Saturday, July 18, 2015
Go Set a Watchman
Although written roughly 60 years ago, Harper Lee's novel, Go Set a Watchman, could not be more relevant to the world in which we live.
You can read the plot synopsis below in "From the Publisher." Suffice it to say that this is the story of a young woman coming to terms with the fact that her idol is a human being; that she is her own person; and that the world operates in terms of murky grey areas rather than clearly defined black/white rules.
As I scan my Facebook page I see a plethora of memes offering up the idea that the world is black and white. This is courage. This is not. This is right. This is wrong. This is good. This is bad. Taken at face value, it's a very polarizing world on social media. Sadly, this is the world in which many people are immersed. It's no wonder that people find themselves feeling isolated and afraid.
Go Set a Watchman presents the notion that sometimes things are not as clearly "black and white" as they appear. We live in a world that daily offers us not simply "either/or" choices, but "both/and" options. How we choose to navigate in such a world speaks volumes to our character and beliefs.
I have been sitting with Lee's words for a couple of days now. I plan to go back and re-read the book. It will join my list of books that must be re-read every couple of years or so. As I do, I hope that I will be inspired to work towards those causes which seem to me to be to the betterment of humanity while at the same time maintaining tolerance and an openness to dialogue and learning from others.
From the Publisher . . .
From Harper Lee comes a landmark new novel set two decades after her beloved Pulitzer Prize–winning masterpiece, To Kill a Mockingbird.
Maycomb, Alabama. Twenty-six-year-old Jean Louise Finch—"Scout"—returns home from New York City to visit her aging father, Atticus. Set against the backdrop of the civil rights tensions and political turmoil that were transforming the South, Jean Louise's homecoming turns bittersweet when she learns disturbing truths about her close-knit family, the town, and the people dearest to her. Memories from her childhood flood back, and her values and assumptions are thrown into doubt. Featuring many of the iconic characters from To Kill a Mockingbird, Go Set a Watchman perfectly captures a young woman, and a world, in painful yet necessary transition out of the illusions of the past—a journey that can only be guided by one's own conscience.
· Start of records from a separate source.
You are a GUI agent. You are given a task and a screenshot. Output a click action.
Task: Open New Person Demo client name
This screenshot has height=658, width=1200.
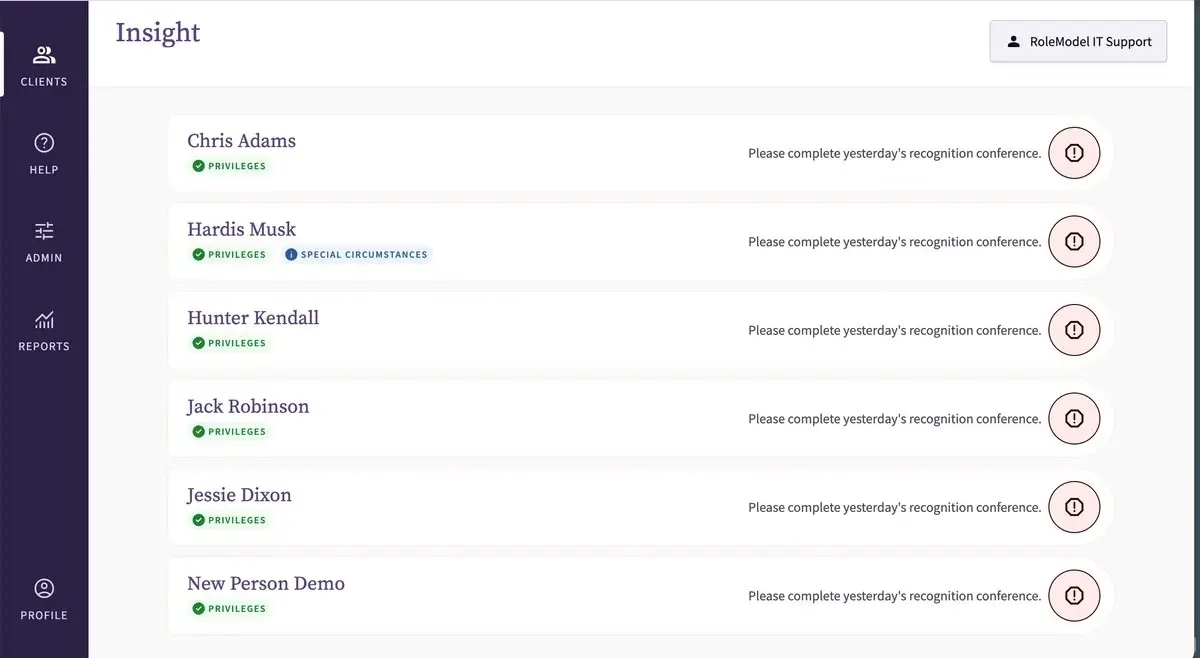266,583
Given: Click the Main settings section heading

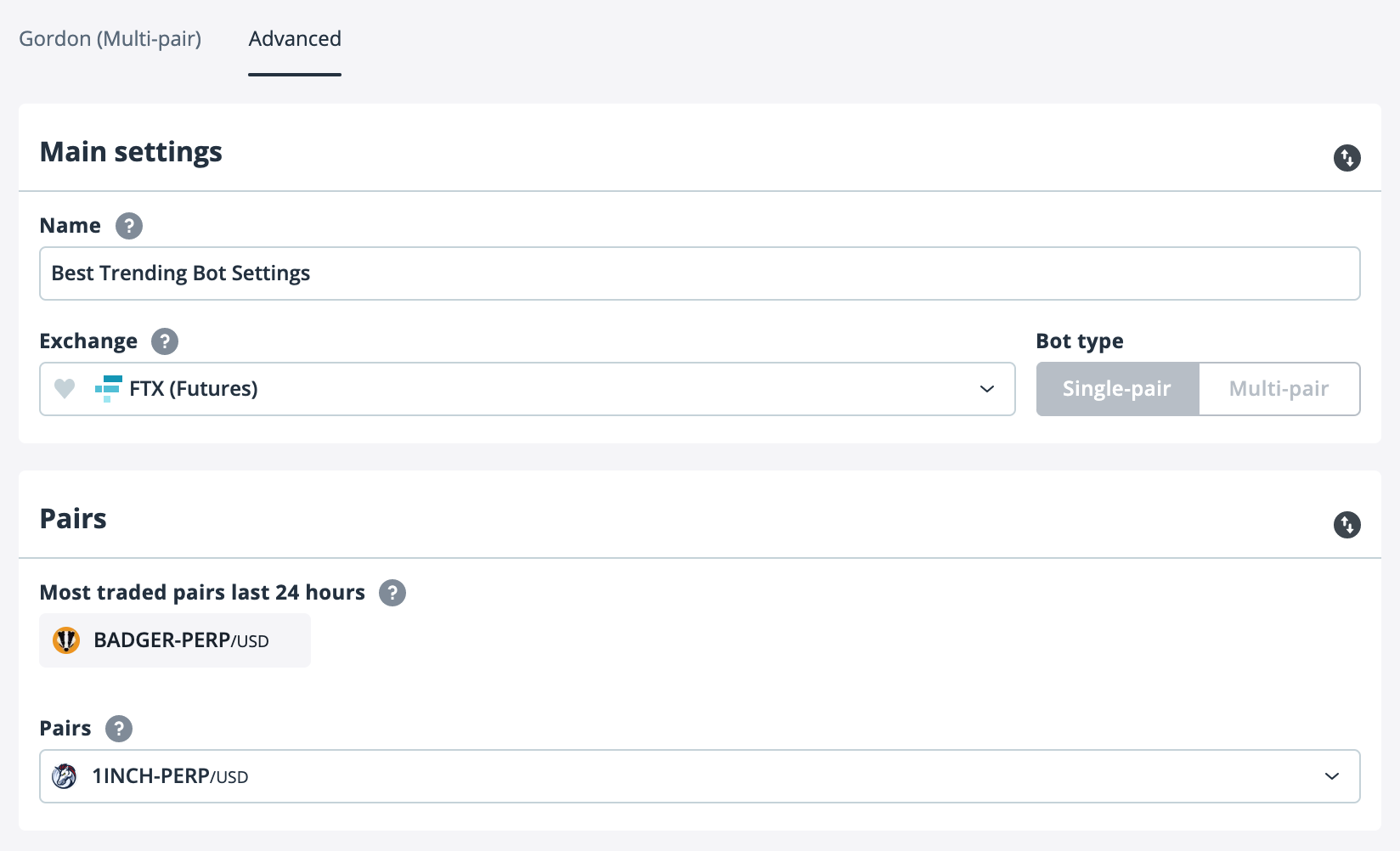Looking at the screenshot, I should 130,152.
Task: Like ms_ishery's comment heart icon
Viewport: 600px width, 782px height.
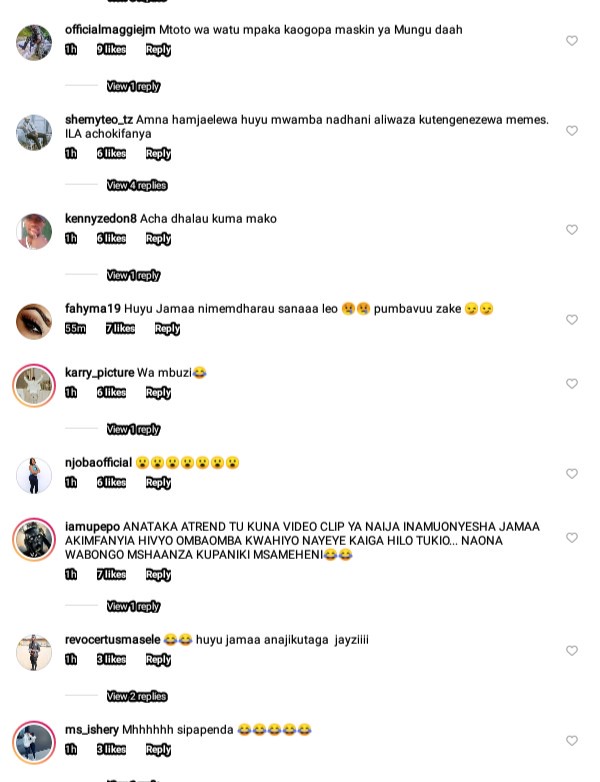Action: (x=572, y=741)
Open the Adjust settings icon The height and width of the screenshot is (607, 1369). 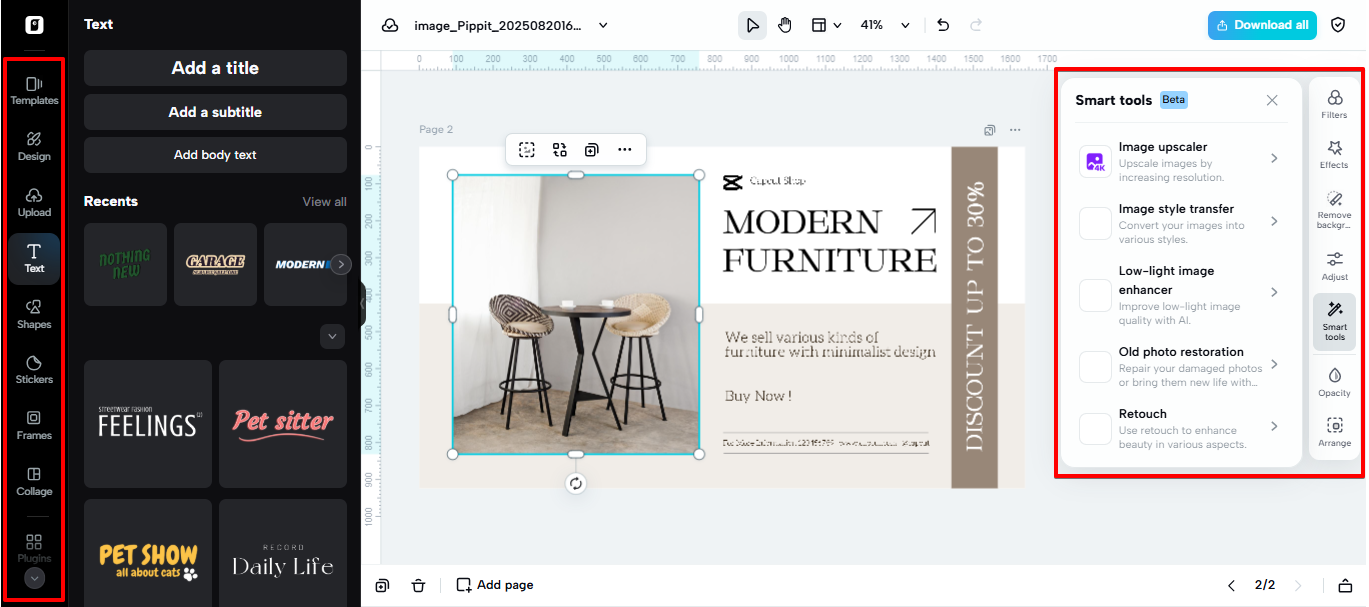(x=1334, y=266)
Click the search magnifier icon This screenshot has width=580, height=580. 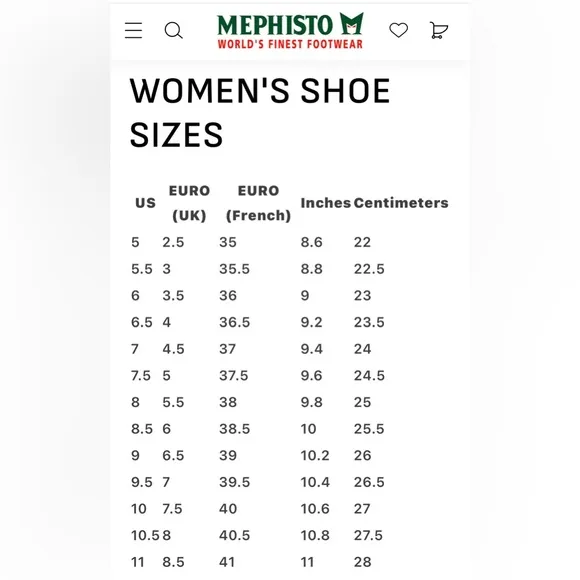[173, 30]
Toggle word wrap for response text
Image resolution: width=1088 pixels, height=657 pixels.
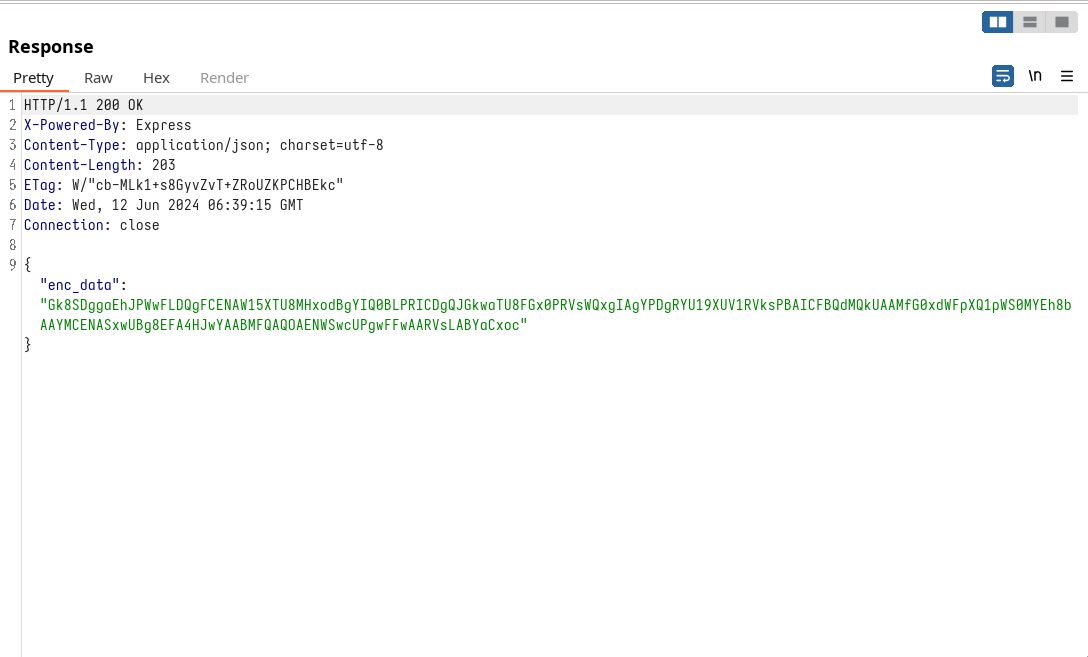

Written in the mid-1950s, Go Set a Watchman imparts a fuller, richer understanding and appreciation of Harper Lee. Here is an unforgettable novel of wisdom, humanity, passion, humor, and effortless precision—a profoundly affecting work of art that is both wonderfully evocative of another era and relevant to our own times. It not only confirms the enduring brilliance of To Kill a Mockingbird, but also serves as its essential companion, adding depth, context, and new meaning to an American classic.
About the Author . . .
Harper Lee was born in 1926 in Monroeville, Alabama. She attended Huntingdon College and studied law at the University of Alabama. She is the author of two novels, To Kill a Mockingbird and Go Set a Watchman. Harper Lee has been awarded numerous literary awards, including the Pulitzer Prize and the Presidential Medal of Freedom.